- Provided records -
------------

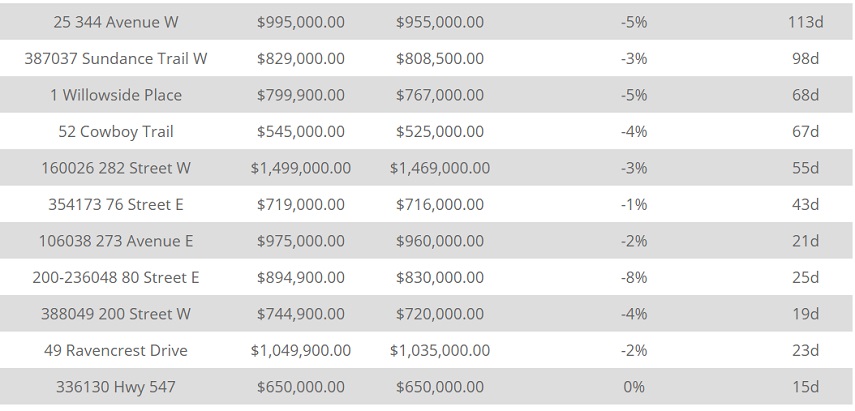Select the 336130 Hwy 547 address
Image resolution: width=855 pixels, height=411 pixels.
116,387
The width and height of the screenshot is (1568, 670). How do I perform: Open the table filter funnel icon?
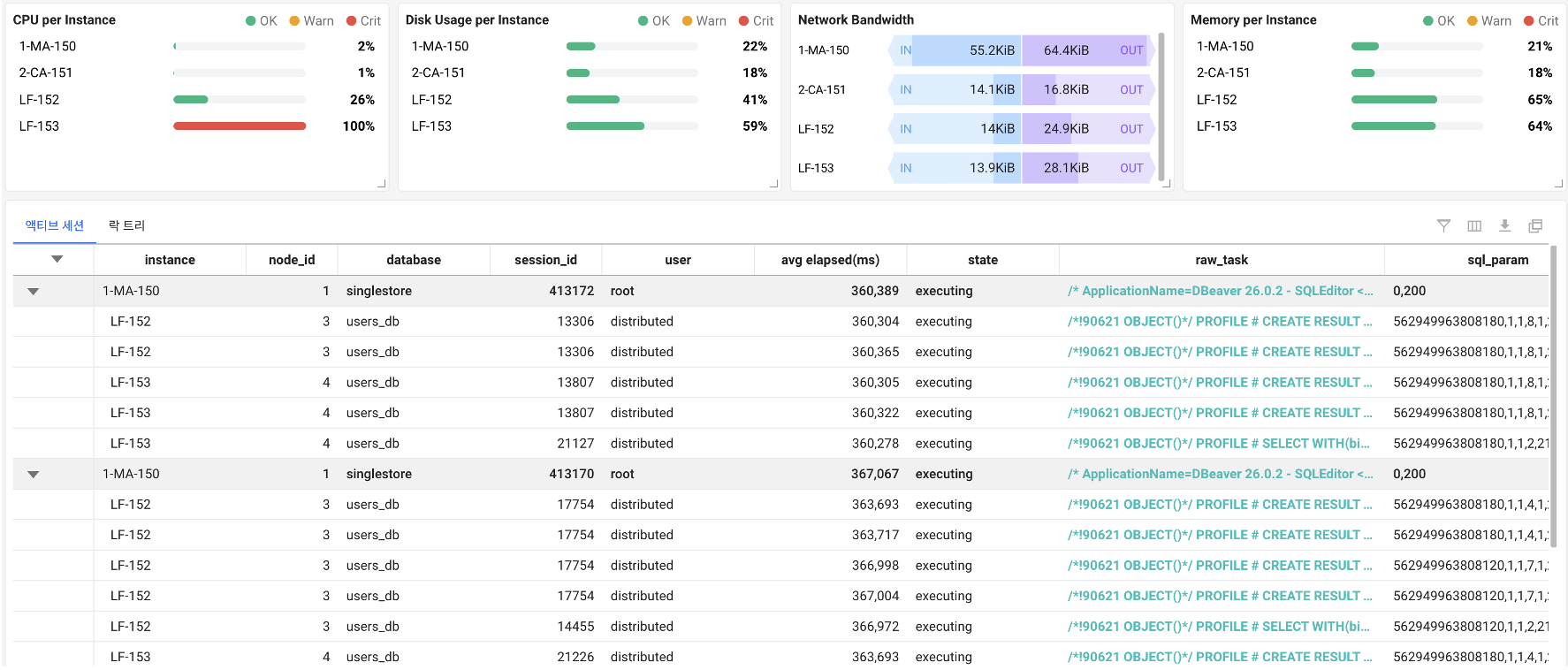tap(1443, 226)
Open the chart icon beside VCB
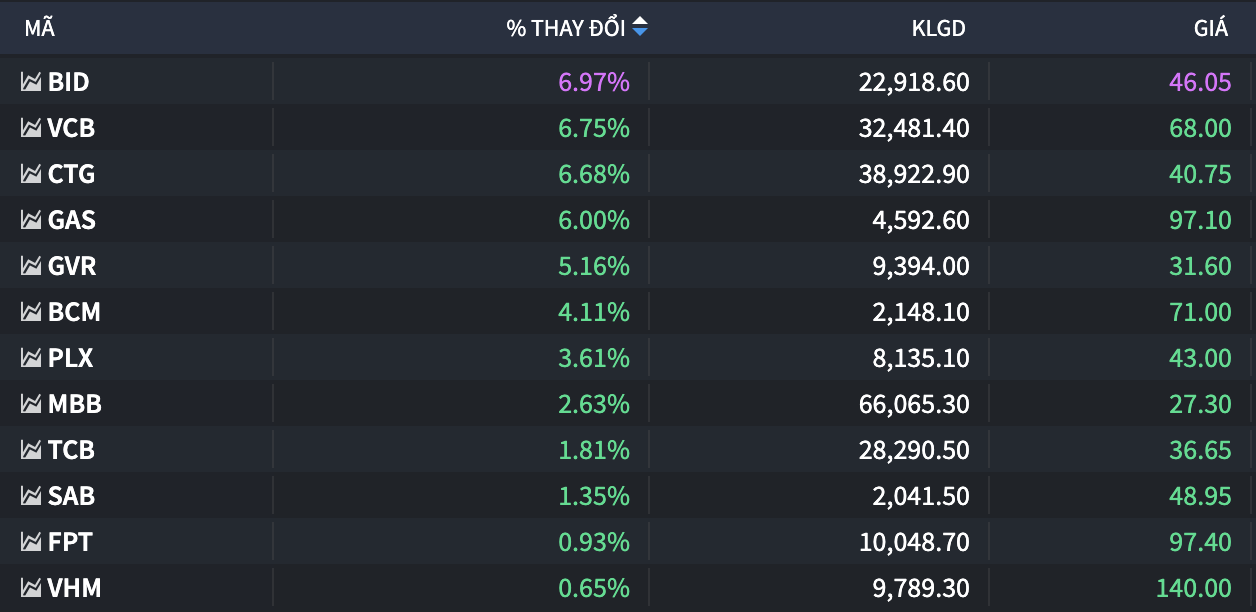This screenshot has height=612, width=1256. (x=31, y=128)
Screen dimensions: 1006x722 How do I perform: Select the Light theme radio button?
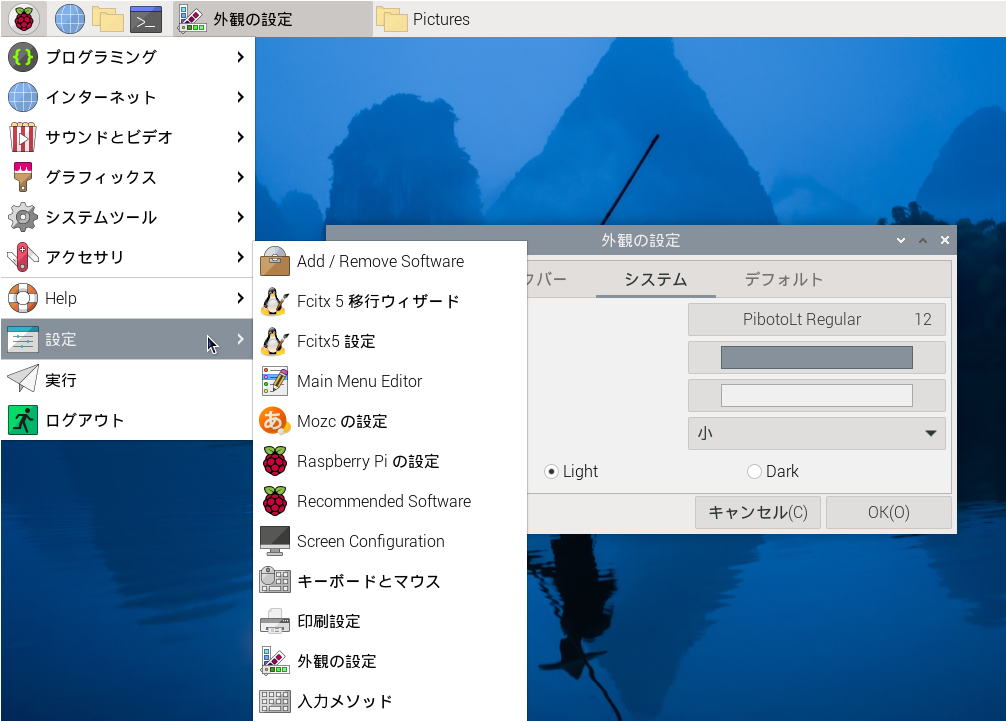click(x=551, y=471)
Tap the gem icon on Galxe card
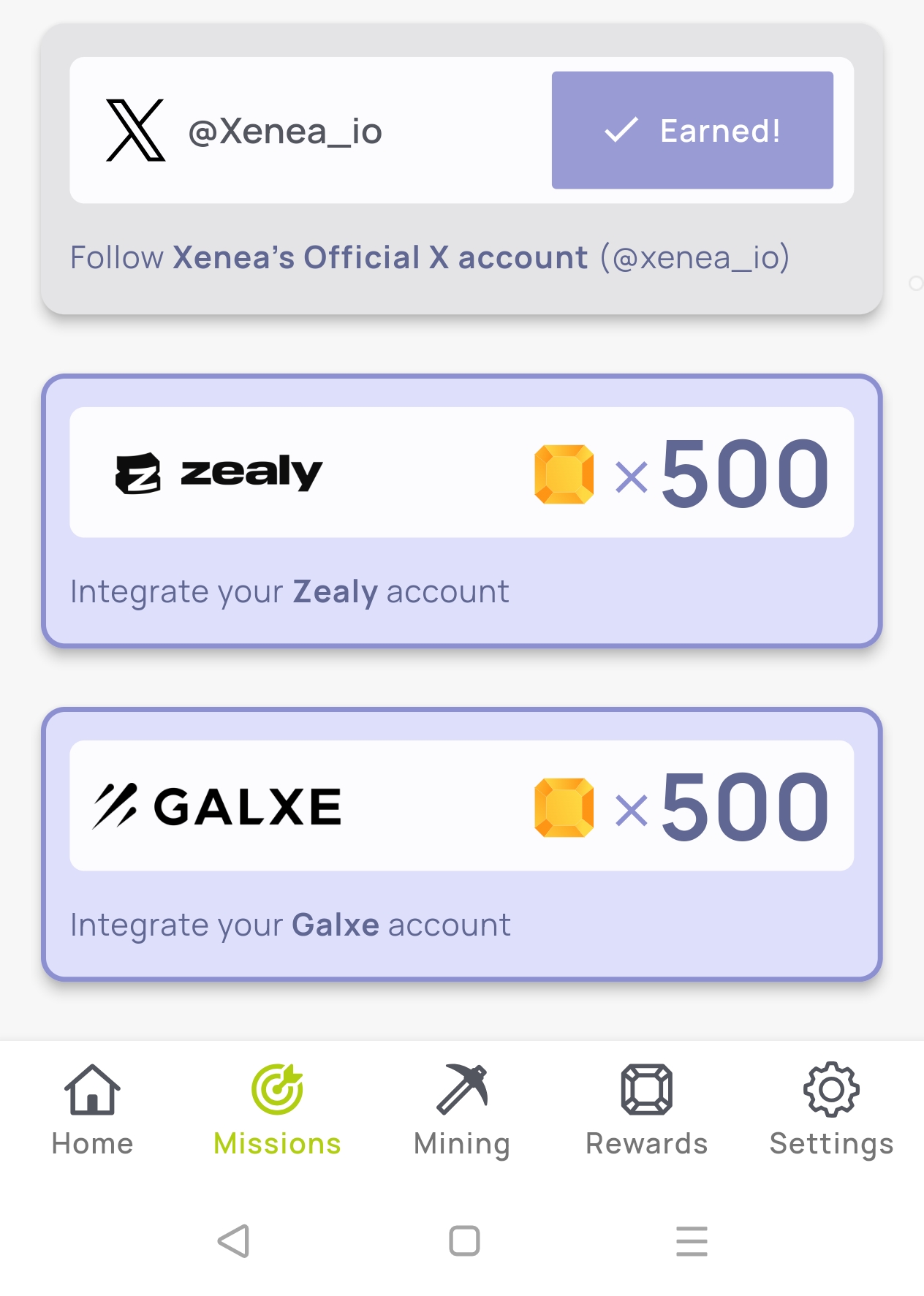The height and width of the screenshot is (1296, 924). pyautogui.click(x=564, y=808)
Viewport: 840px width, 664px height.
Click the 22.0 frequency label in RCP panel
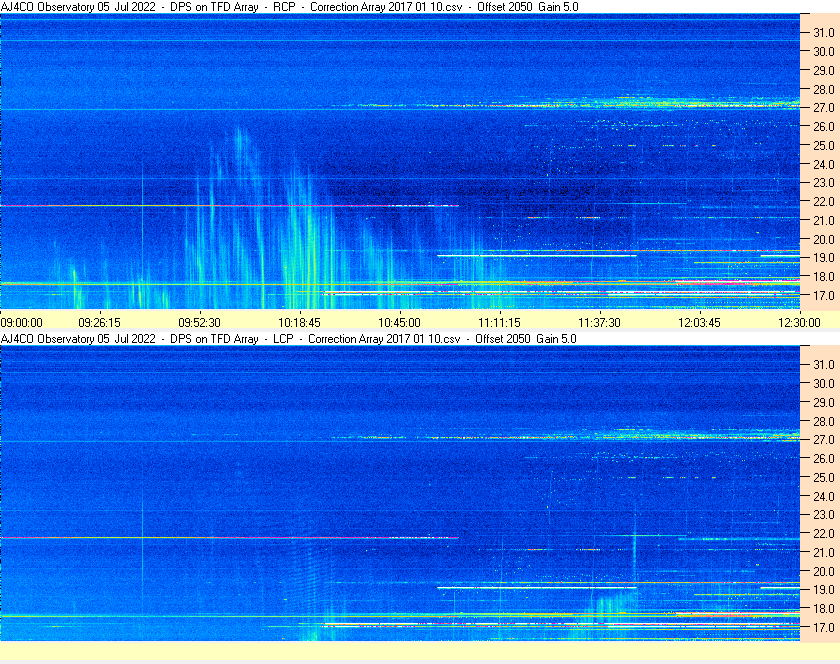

------------

- What this task involves -
Your answer must be the exact lines from the one containing "Tap the gem icon on Galxe card" through the last line of the records above, with both included and no pictures.

- Task result -
Tap the gem icon on Galxe card
The height and width of the screenshot is (1296, 924). pyautogui.click(x=564, y=808)
Viewport: 840px width, 664px height.
Click the 22.0 frequency label in RCP panel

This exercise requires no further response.